PROBLEM SET:
(a) According to the progressive MS article, how many licensed medicines are there for relapsing remitting MS?
(b) Extend the progressive MS article by writing what follows its final sentence.

DOCUMENT PASSAGE:
Millions to Be Spent on Progressive MS Research in Global Project

For people with progressive MS, the treatment landscape couldn't be more different. There is nothing that can stop their MS from getting worse, nothing to stop it progressing. All people can hope for is that they can gain access to a handful of licensed symptom relief medicines on the NHS...

There are more than one million people living in the world with a progressive form of multiple sclerosis, but no treatments have yet been found that can stop the condition from getting worse.

I started working for the MS Society in September last year and one of the first things I did was to get out and speak to people living with the condition. It remains important to me to hear first-hand what living with MS is like, and how it affects people's lives.

I've heard many things about life with MS: how unpredictable or unrelenting the symptoms can be, how challenging and worrisome changes to the welfare system are, and how much people want us to find better treatments and care for the condition.

There are three main types of MS, which affects more than 100,000 people in the UK. The majority live with one of the two progressive forms of the condition - known as primary progressive MS and secondary progressive MS - in both, symptoms gradually get worse with no let up.

Relapsing remitting MS is the other form of the condition, where symptoms flare up, and then slowly fade away. Unlike progressive MS, there are currently 11 licensed medicines (10 of which have been approved for use on the NHS) that can work to reduce how frequently, and severely, these relapses occur.

But for people with progressive MS, the treatment landscape couldn't be more different. There is nothing that can stop their MS from getting worse, nothing to stop it progressing. All people can hope for is that they can gain access to a handful of licensed symptom relief medicines on the NHS, but without NICE approval, access to these medicines is patchy at best and the majority of people are forced to pay privately.

AVAILABLE DATA:
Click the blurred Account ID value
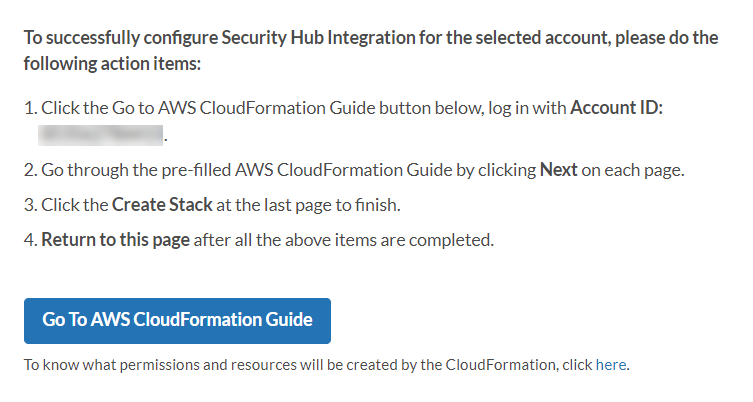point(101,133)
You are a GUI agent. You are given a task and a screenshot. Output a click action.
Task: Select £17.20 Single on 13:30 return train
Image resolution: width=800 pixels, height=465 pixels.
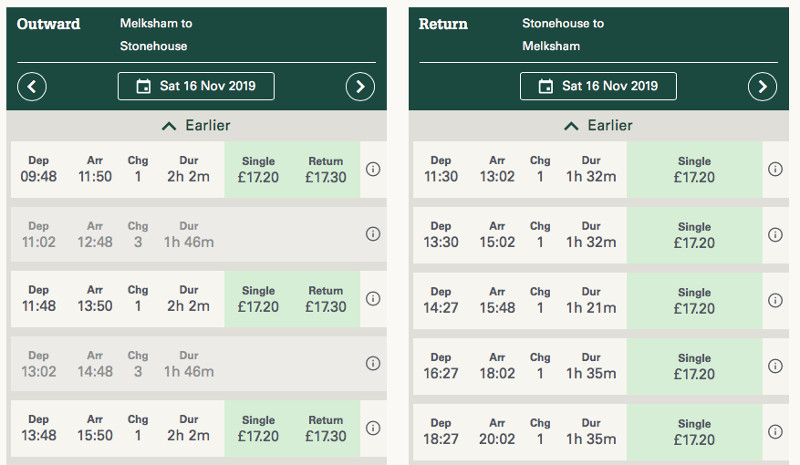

OUTPUTS IN ORDER:
(a) There are 11, of which 10 have been approved for use on the NHS.

(b)
We know people desperately want us to find treatments that can slow, stop or reverse progression in MS, so news released last night, should be welcome.

The UK MS Society, together with the MS International Federation and MS charities in USA, Australia, Italy and Canada, with additional support from charities in Spain and Denmark, has invested more than €22million (or around £17.5million) over the next five years, the first tranche of which will be spent on funding 22 research projects aimed at finding effective treatments for people with progressive MS.

Under the banner of the Progressive MS Alliance we're working together to fund the best research in the world and by doing this, we'll be able to fund bigger projects, avoid duplication and get answers to crucial questions quicker.

I'm particularly pleased to see four of the projects will be carried out, or led from, the UK. But, in total, scientists based in nine countries around the world have received funding for their work, which is due to start over the coming months, and which, if successful, could benefit the global MS community.

This is a major step forward in research for the condition, and it gives me a lot of hope that an answer for how we stop MS from progressing, can at last be found.